The Supreme Court unanimously concluded Bond could not be prosecuted under the statute. The majority held that the statute was not intended to go this far, to reach conduct that is traditionally subject to local – not national – law enforcement. Rather the statue was intended to prohibit acts of chemical warfare and terrorism.
So far, so good. The Court’s decision, interpreting the meaning of a federal law, is sound. But the missed opportunity was to examine – and to clarify – whether the federal law – the Chemical Weapons Implementation Act of 1998 – had been properly enacted in the first place. The question the Court should have answered, as the concurring opinions noted, was – if the Act had prohibited Bond’s conduct, would it have been constitutional?
The Act was passed by Congress in 1998 to implement – or to put into legal force – the obligations of a treaty that U.S. entered into with other nations in 1997 to prohibit the use of chemical weapons. Like every federal law, however, it has to be based upon a power that the Constitution grants to Congress. The Constitution does not grant the power to Congress to make local criminal law. Does Congress gain such power if a treaty says that it does? If so, the President and the Congress can, in effect, amend the Constitution without the necessity of following the procedures the Constitution itself lays out for amendment, i.e., ordinarily, two-thirds of both houses of Congress to call for an amendment that is then ratified by three-fourths of the states.
The way this could play out for pro-life Americans is as follows: imagine the day (which will certainly come) when Roe is overruled, meaning it is absolutely clear there is no right to abortion, implied or otherwise, in the Constitution; could the President and Congress then enter a treaty requiring the U.S. to recognize abortion as a “right” and then “implement” the treaty through a law requiring the states to recognize that “right”? If the power of Congress can be increased through the making of a treaty, the answer would be, yes.

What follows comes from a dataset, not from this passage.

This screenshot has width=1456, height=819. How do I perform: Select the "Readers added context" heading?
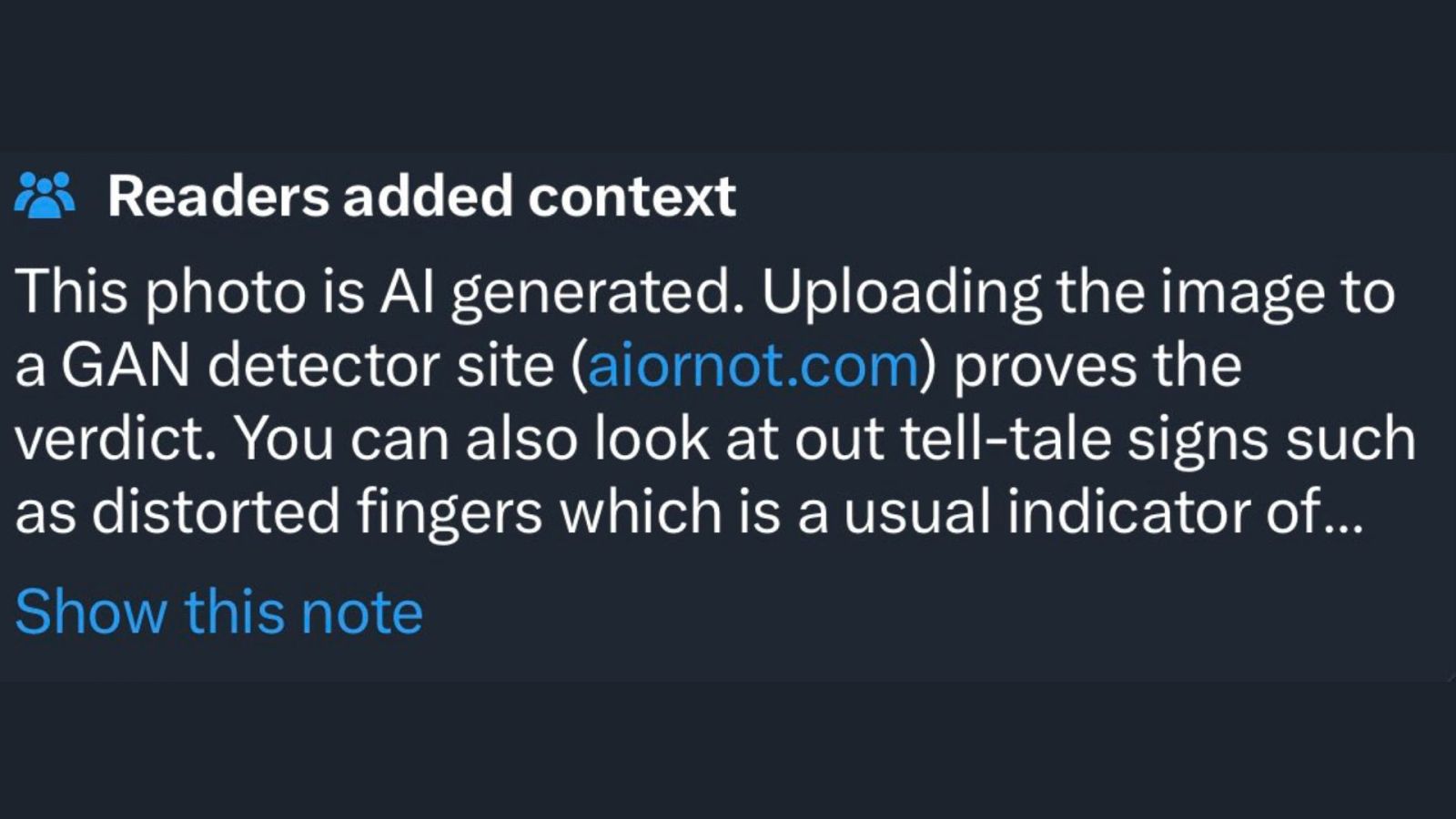pyautogui.click(x=421, y=196)
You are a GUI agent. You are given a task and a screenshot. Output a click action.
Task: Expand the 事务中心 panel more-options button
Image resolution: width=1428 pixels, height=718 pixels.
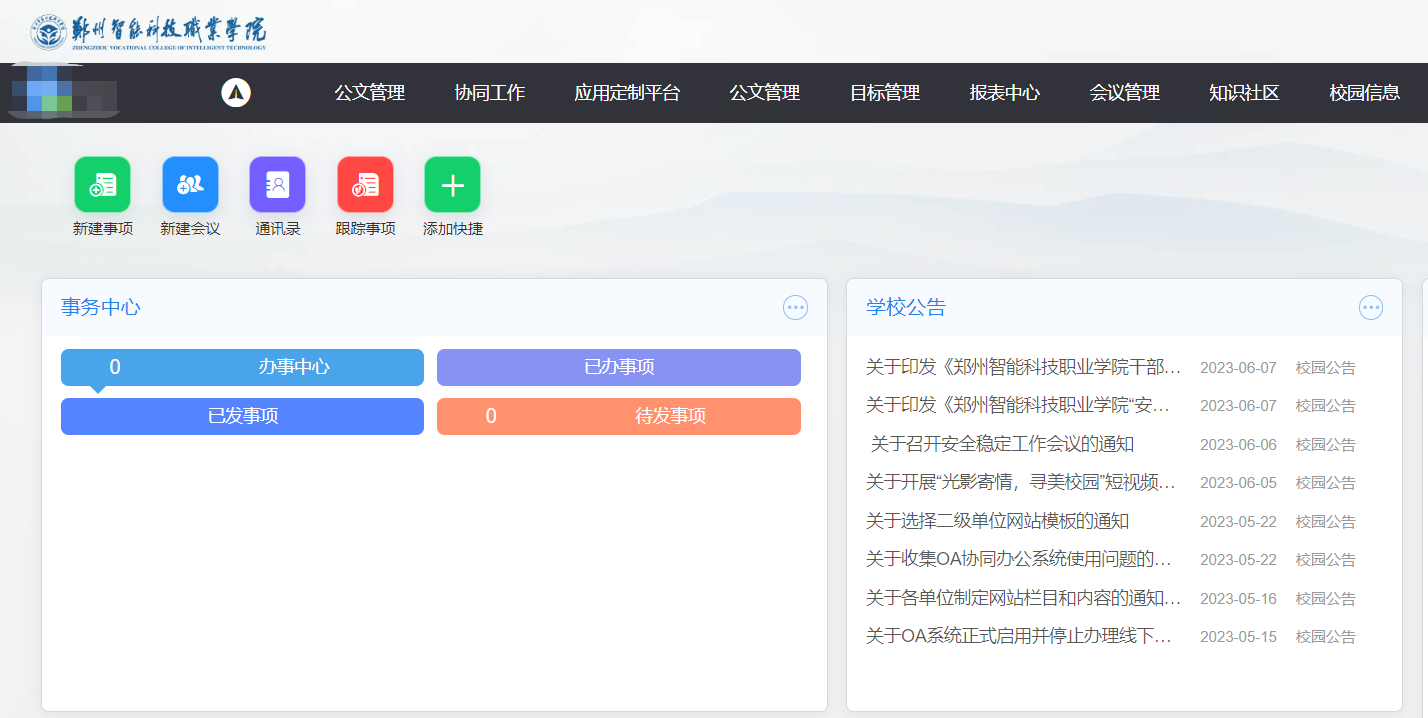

And though this may sound far-fetched, pro-abortion law professors have long argued that this is possible (i.e., that both treaties and the Constitution are the “supreme law of the land”).
Thus, the Bond case provided a splendid opportunity for the Supreme Court to make it clear that the powers of the President and of Congress are limited to those specified in the Constitution and cannot be increased by treaty. On June 2, they muffed the chance to do so.